* **WHAT IS NEEDED**
Check each line of the entries for the string "pixel". Report only how many lines have it.

* **PROVIDED MATERIAL**
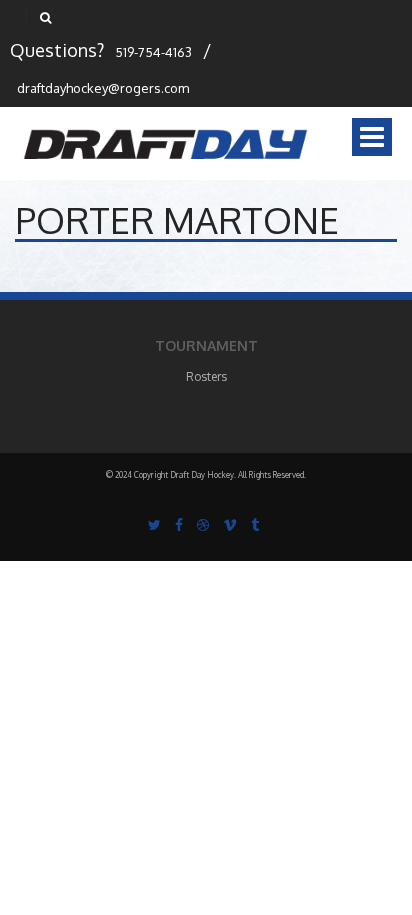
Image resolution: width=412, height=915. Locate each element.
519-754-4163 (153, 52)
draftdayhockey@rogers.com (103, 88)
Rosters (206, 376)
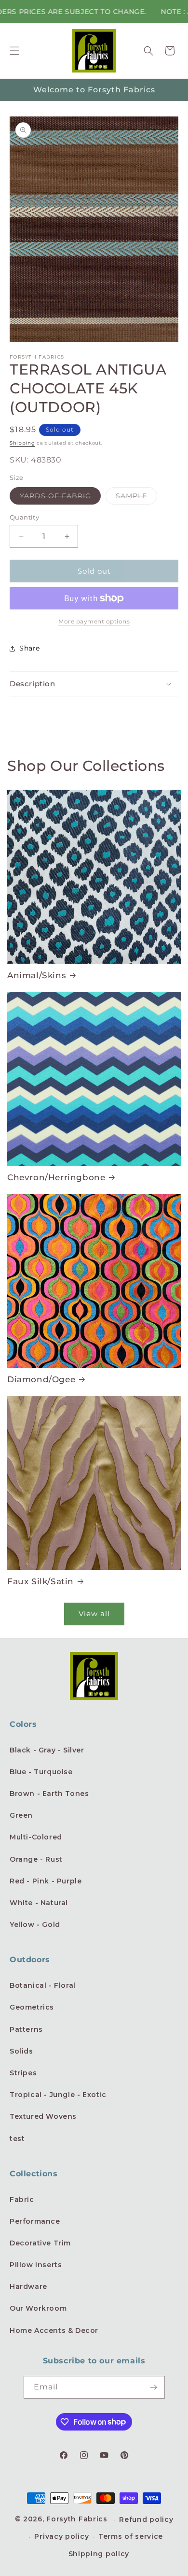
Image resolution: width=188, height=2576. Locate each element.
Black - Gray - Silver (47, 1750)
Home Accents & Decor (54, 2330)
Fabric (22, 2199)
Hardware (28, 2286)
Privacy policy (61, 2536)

--

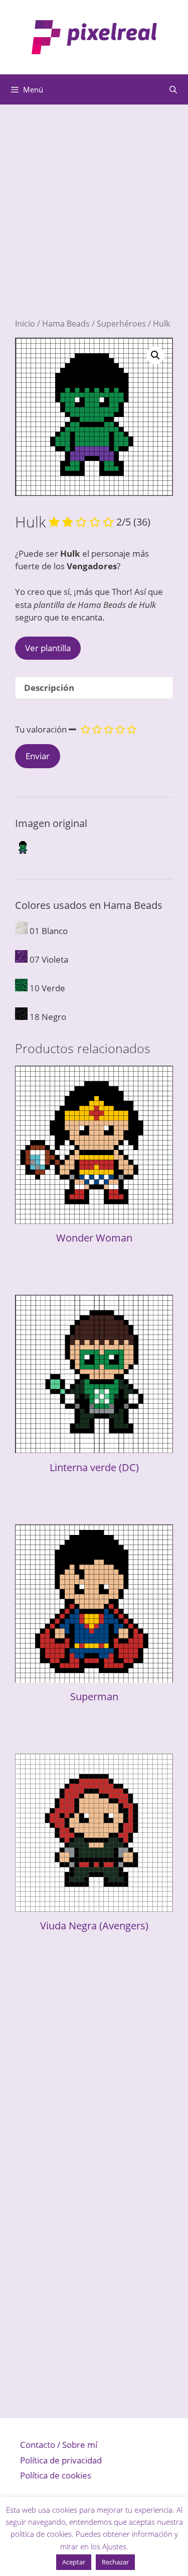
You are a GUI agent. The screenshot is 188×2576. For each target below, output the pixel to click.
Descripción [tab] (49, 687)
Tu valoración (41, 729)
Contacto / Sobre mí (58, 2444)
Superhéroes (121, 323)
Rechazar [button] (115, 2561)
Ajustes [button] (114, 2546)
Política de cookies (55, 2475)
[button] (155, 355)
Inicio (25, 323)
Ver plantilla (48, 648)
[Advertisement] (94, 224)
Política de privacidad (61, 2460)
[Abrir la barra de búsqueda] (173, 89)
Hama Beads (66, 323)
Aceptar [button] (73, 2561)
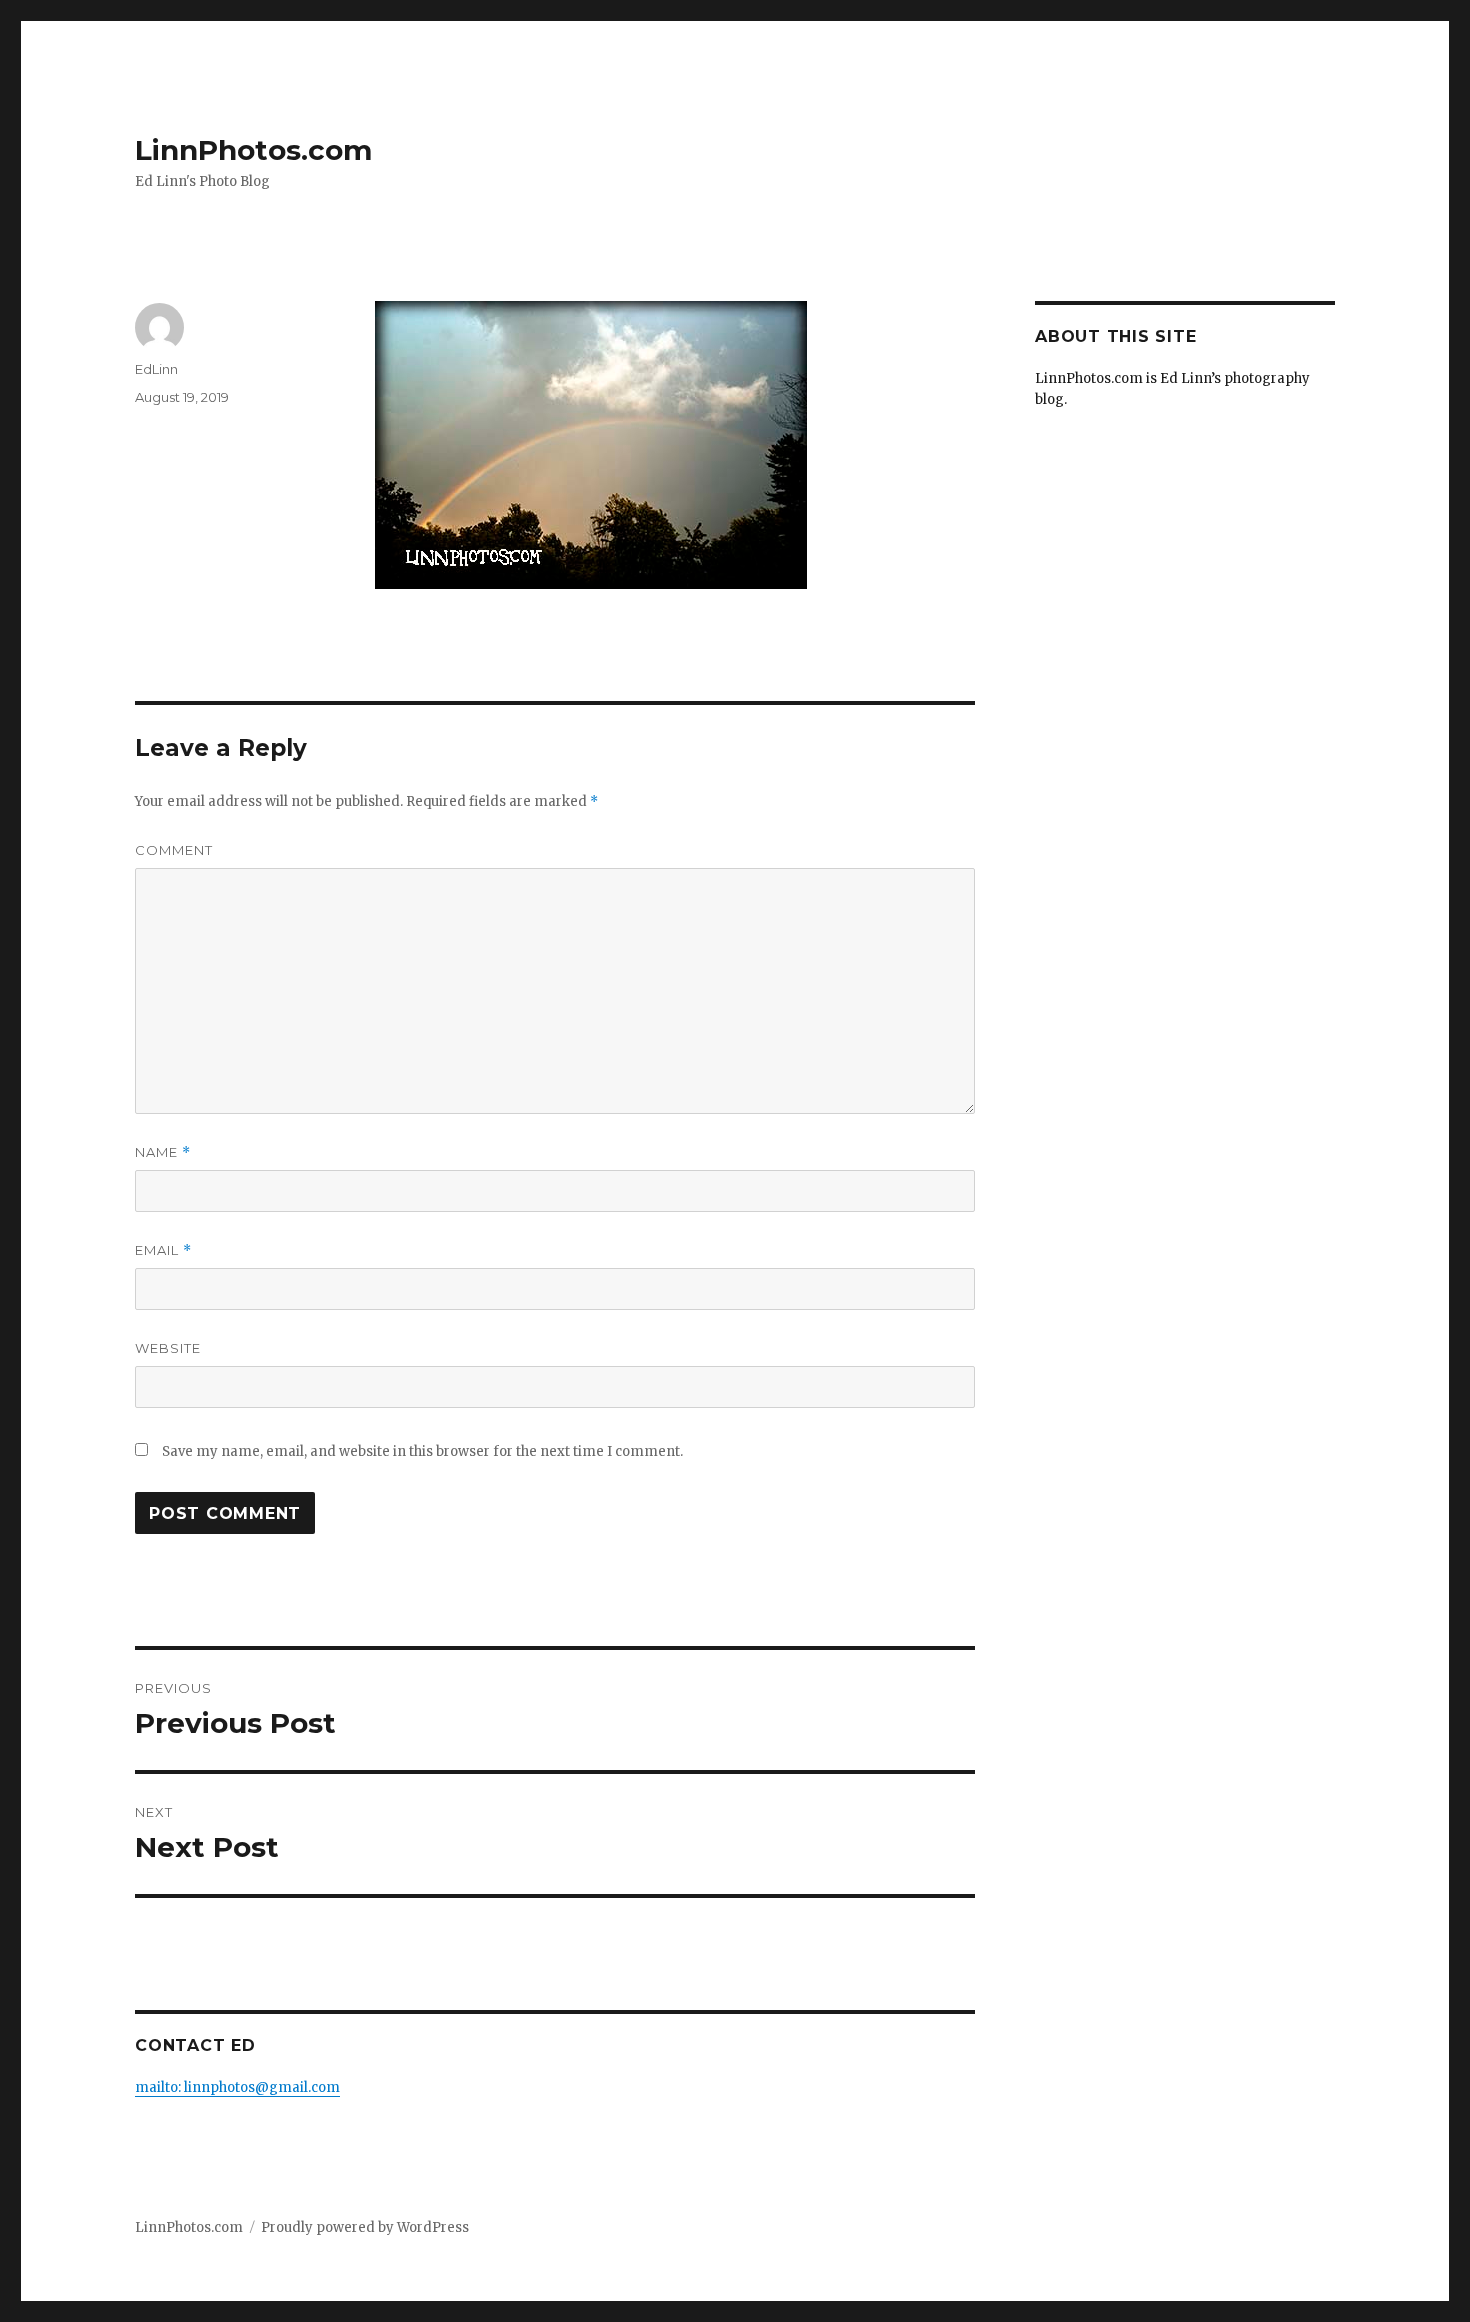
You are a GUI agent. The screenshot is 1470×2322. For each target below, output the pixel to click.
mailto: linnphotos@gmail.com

* **ANSWER BOX**
2